→ **Problem description**
Read through the entries below and copy each line where "input" turns up.

→ **Given data**
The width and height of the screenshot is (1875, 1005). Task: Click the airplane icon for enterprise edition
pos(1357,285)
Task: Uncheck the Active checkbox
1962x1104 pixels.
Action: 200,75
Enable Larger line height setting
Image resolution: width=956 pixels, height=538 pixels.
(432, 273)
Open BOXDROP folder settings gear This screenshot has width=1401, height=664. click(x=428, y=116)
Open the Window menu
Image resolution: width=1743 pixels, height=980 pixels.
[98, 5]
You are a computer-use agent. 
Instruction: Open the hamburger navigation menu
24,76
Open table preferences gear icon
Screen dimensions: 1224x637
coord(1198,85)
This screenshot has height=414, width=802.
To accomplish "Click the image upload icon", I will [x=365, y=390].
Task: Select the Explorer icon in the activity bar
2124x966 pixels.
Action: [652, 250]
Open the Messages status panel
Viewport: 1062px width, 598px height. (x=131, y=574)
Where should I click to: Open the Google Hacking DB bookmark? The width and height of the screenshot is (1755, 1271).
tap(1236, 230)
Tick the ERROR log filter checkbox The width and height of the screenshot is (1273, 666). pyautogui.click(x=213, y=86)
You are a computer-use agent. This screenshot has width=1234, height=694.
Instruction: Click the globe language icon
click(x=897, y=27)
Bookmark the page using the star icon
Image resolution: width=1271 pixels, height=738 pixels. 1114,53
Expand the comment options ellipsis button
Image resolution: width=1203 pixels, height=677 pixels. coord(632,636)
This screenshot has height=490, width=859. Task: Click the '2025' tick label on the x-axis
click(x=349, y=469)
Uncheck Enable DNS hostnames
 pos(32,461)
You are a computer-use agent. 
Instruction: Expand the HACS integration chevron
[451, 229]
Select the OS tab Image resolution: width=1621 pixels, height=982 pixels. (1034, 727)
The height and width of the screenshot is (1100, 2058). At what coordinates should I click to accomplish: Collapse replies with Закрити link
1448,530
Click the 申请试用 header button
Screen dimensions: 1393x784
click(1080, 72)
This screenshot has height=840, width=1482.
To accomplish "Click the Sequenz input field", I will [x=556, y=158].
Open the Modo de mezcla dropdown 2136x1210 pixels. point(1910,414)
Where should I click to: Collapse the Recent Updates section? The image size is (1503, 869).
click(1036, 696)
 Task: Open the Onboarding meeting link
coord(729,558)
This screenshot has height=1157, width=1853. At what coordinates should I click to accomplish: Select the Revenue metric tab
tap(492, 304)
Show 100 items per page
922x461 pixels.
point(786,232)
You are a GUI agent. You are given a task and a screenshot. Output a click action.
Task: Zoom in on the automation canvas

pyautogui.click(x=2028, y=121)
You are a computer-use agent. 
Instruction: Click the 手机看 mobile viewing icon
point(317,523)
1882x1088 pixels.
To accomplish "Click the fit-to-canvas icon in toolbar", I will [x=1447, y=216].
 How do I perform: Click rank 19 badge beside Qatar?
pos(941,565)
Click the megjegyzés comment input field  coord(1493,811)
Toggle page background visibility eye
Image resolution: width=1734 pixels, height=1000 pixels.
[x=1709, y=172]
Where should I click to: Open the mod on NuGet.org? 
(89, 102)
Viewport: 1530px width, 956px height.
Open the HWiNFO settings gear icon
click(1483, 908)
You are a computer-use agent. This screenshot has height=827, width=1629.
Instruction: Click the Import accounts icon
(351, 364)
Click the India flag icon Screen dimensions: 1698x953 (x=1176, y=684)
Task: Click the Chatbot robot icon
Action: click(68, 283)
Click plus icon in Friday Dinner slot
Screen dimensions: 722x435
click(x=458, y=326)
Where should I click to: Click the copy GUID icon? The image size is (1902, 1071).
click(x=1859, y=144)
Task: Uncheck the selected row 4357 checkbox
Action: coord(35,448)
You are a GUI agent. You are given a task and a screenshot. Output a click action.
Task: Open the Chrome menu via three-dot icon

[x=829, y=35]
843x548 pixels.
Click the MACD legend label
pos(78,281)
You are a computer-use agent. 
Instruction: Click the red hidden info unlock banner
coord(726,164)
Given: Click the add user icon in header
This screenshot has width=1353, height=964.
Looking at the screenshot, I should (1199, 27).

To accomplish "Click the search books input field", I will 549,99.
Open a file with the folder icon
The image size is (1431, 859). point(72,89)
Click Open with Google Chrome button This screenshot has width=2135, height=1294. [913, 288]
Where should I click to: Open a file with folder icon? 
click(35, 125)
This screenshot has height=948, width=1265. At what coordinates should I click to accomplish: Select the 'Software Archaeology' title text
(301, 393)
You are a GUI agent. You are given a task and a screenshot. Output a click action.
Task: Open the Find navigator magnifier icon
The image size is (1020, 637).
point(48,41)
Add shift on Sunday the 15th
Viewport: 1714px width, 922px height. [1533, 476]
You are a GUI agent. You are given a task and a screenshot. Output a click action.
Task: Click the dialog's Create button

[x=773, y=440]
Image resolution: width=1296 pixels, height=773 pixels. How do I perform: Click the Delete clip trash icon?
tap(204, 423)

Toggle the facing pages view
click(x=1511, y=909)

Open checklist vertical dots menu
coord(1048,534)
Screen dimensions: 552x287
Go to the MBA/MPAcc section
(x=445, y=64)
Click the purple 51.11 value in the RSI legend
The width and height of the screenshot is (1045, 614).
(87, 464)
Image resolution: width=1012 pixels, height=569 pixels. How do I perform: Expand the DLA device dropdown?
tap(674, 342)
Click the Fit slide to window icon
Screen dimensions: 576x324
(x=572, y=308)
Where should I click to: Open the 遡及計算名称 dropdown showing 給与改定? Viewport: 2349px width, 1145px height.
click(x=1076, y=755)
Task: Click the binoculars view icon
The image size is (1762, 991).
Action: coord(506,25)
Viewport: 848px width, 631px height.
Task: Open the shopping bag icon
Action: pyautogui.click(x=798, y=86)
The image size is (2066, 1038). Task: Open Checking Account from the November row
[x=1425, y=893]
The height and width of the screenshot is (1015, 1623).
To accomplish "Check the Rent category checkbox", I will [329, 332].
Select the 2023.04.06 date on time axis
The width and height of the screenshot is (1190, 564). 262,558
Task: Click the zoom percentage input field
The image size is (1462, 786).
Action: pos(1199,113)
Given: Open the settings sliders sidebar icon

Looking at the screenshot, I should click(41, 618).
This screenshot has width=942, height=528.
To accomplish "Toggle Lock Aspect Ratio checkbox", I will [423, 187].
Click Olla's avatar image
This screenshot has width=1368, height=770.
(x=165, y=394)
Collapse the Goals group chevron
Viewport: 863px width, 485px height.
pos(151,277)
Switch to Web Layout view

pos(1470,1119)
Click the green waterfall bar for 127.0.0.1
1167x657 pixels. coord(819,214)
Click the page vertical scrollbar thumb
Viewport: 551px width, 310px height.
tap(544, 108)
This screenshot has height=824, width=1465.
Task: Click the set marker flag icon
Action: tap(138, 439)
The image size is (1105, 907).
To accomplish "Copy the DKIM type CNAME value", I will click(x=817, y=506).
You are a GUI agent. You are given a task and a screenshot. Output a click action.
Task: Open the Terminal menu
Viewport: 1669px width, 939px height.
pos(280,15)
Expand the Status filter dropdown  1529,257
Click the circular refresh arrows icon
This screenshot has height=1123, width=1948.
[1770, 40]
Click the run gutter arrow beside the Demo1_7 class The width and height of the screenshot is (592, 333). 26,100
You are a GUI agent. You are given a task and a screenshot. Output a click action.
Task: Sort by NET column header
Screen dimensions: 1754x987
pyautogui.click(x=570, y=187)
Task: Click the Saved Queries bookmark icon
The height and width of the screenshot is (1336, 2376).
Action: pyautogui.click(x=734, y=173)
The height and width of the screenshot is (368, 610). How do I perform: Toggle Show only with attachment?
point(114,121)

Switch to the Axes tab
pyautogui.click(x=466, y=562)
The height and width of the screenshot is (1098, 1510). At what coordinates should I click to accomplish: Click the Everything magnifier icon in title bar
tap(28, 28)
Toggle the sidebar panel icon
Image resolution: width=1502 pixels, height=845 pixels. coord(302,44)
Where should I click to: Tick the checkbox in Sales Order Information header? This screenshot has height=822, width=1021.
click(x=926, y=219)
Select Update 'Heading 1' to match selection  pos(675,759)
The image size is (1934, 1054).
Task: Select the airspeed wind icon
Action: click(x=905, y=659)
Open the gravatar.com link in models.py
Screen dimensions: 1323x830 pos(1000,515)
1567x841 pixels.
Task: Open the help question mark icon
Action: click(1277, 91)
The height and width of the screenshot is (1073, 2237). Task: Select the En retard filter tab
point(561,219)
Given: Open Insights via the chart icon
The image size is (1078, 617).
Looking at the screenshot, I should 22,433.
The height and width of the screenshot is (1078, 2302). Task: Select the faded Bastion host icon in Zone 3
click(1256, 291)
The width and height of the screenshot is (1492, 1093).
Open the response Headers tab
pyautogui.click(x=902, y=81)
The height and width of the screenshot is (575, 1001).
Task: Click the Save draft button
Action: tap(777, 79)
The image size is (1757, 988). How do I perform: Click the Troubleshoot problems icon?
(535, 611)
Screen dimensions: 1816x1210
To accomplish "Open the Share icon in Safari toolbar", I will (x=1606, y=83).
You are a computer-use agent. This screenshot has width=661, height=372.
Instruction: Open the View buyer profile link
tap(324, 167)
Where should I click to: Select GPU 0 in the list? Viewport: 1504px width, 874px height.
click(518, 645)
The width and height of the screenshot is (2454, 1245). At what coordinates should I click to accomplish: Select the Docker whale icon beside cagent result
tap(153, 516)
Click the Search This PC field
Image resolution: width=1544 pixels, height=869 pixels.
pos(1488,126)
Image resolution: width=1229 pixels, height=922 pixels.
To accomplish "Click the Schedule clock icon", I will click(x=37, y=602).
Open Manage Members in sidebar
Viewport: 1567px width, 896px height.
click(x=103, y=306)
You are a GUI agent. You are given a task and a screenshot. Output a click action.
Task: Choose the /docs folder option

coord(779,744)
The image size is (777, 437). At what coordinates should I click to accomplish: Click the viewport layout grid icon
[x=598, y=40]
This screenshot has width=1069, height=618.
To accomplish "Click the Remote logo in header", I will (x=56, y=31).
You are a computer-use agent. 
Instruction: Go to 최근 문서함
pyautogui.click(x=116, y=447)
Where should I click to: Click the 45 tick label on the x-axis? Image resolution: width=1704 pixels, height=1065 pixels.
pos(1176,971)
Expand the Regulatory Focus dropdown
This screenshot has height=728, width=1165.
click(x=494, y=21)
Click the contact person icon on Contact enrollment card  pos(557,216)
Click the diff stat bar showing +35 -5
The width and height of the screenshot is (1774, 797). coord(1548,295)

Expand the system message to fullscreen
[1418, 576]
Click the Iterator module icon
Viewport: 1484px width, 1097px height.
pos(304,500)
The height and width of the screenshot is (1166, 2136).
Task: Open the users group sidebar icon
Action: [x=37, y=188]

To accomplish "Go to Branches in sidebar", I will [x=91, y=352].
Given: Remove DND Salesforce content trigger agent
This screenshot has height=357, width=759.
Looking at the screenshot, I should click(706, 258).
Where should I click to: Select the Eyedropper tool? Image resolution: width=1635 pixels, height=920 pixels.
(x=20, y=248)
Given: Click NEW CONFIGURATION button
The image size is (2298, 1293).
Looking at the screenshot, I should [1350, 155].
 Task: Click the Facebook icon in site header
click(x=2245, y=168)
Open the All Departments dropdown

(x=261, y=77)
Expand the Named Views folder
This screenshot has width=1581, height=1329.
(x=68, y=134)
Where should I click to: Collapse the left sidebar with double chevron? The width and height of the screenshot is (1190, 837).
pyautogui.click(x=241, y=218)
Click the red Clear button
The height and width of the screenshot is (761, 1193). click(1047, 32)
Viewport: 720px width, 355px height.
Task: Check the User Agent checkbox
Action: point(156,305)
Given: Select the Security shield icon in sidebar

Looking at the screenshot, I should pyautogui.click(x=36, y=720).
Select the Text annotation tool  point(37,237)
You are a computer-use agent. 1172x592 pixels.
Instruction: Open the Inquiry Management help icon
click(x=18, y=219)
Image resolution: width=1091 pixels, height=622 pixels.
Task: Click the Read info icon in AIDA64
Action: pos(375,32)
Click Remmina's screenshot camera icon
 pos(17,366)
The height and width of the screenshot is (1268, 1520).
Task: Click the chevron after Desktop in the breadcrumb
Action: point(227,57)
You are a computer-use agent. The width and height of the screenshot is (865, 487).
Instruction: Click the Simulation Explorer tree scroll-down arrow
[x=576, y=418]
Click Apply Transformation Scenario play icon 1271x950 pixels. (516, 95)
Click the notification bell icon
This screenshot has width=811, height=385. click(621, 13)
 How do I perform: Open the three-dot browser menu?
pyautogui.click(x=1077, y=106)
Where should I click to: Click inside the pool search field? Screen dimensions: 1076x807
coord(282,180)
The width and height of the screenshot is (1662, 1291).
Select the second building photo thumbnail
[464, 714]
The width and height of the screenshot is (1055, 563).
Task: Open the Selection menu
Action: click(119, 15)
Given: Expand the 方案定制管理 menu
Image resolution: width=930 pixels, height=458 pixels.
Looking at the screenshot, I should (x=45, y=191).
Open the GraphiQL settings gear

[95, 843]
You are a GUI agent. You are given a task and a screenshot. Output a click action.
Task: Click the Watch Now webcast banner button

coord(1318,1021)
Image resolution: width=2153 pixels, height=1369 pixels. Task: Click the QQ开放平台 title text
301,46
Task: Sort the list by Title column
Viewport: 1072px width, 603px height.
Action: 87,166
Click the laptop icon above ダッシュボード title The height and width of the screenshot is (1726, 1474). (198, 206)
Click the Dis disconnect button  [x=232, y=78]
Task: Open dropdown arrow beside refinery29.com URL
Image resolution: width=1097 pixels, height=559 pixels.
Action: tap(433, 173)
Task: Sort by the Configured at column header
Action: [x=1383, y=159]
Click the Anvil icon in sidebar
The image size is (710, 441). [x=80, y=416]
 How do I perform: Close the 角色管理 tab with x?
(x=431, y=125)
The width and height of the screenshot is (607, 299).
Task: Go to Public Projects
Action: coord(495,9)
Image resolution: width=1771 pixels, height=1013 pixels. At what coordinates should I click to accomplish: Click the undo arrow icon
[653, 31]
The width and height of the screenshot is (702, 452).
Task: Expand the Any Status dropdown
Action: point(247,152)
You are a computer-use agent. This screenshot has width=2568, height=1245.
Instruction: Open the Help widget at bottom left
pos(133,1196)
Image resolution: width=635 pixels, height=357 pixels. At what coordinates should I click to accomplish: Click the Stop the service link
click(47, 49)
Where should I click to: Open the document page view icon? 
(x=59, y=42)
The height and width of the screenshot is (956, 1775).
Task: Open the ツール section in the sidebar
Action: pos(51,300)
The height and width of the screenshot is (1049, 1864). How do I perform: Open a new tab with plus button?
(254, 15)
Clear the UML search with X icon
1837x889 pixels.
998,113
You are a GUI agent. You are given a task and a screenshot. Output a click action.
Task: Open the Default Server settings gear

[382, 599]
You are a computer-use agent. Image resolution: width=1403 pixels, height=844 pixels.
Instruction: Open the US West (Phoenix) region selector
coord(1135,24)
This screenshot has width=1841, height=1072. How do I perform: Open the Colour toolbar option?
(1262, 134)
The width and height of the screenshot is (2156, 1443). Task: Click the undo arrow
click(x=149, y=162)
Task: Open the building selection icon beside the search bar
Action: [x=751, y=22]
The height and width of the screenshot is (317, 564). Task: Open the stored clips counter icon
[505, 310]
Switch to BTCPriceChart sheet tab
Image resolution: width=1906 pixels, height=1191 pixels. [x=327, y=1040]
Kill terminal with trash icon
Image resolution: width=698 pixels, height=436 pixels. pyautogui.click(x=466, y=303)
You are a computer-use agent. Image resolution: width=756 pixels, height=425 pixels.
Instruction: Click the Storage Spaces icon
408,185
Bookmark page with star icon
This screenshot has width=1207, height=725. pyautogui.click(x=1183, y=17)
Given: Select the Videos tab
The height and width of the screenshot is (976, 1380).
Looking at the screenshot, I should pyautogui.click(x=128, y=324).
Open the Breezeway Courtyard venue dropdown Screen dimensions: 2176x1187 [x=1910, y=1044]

→ **Task response**
To accomplish "Click the Sequenz input field", I will [x=556, y=158].
Click the megjegyzés comment input field  coord(1493,811)
To accomplish "Click the search books input field", I will 549,99.
Task: Click the zoom percentage input field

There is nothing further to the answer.